Guide d'autodéfense numérique

Angle d'attaque le plus praticable pour l'adversaire : analyser les données enregistrées par les serveurs hébergeant les ressources consultées.

Moyens nécessaires :

  • se connecter au serveur qui fournit la connexion si l'adversaire est le fournisseur d'accès à Internet, ou collabore avec lui ;
  • se connecter au serveur qui héberge la ressource si l'adversaire est, ou collabore avec, le fournisseur de contenu.

Si l'adversaire est le fournisseur d'accès Internet ou le fournisseur de contenu, il lui suffira de consulter ses journaux de connexions. Mais il est également possible à d'autres adversaires d'accéder à ces informations, par le biais d'une requête légale, d'un contrat commercial, d'une collaboration volontaire1, voire d'un piratage.

Crédibilité d'une telle attaque : probable si notre connexion ou le site visité attirent l'attention de l'adversaire.

Contre ce type d'attaque, une solution efficace est d'utiliser le routage en oignon 2 en utilisant le réseau Tor selon des modalités qu'on présentera plus loin.

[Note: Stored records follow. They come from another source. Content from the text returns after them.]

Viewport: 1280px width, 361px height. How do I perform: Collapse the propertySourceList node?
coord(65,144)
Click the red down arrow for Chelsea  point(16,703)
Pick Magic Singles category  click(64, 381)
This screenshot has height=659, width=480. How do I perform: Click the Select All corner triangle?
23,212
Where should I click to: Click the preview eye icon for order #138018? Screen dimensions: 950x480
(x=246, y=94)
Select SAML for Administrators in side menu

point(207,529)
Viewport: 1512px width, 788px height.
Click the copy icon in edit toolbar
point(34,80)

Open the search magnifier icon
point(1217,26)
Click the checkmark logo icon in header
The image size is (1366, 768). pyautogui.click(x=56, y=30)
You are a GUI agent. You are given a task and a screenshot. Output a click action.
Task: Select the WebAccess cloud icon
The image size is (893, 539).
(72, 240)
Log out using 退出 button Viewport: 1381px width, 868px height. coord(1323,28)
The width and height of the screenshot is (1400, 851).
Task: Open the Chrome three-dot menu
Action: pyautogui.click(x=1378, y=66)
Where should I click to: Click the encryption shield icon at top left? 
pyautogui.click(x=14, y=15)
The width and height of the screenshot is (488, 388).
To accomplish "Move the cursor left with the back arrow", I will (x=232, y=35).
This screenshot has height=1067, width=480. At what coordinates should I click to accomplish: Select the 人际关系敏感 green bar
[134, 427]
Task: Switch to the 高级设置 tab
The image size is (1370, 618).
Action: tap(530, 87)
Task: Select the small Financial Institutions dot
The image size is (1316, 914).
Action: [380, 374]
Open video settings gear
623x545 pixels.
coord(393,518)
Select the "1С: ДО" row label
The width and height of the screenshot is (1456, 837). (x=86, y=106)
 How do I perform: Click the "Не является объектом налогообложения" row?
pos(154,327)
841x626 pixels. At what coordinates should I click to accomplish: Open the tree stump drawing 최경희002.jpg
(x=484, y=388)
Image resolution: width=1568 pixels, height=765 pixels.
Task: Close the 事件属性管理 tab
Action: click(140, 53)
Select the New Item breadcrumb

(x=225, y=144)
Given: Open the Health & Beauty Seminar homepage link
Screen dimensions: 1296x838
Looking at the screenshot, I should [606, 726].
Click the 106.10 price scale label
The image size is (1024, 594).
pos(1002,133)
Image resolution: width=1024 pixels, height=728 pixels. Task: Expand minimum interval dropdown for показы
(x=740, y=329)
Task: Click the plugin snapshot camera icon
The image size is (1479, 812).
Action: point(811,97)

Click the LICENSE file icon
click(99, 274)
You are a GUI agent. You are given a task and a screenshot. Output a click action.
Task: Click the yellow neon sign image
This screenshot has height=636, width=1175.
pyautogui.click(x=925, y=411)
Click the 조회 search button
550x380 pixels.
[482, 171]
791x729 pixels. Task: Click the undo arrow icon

Pour s'assurer un maximum d'anonymat, il sera alors nécessaire de ne pas mélanger ses activités quotidiennes normales avec celles que l'on souhaite plus discrètes, afin ne pas créer de liens entre nos différentes identités contextuelles.


  1. Jacques Follorou, Le Monde, 2014, Espionnage : comment Orange et les services secrets coopèrent.

  2. Contre certains des adversaires listés ici, des solutions techniques moins poussées que le routage en oignon peuvent suffire. L'utilisation d'un VPN par exemple. Cependant, qui peut le plus peut le moins, et Tor protège contre beaucoup plus d'attaques possibles qu'un VPN, qui n'insère entre nous et la ressource consultée qu'un seul intermédiaire.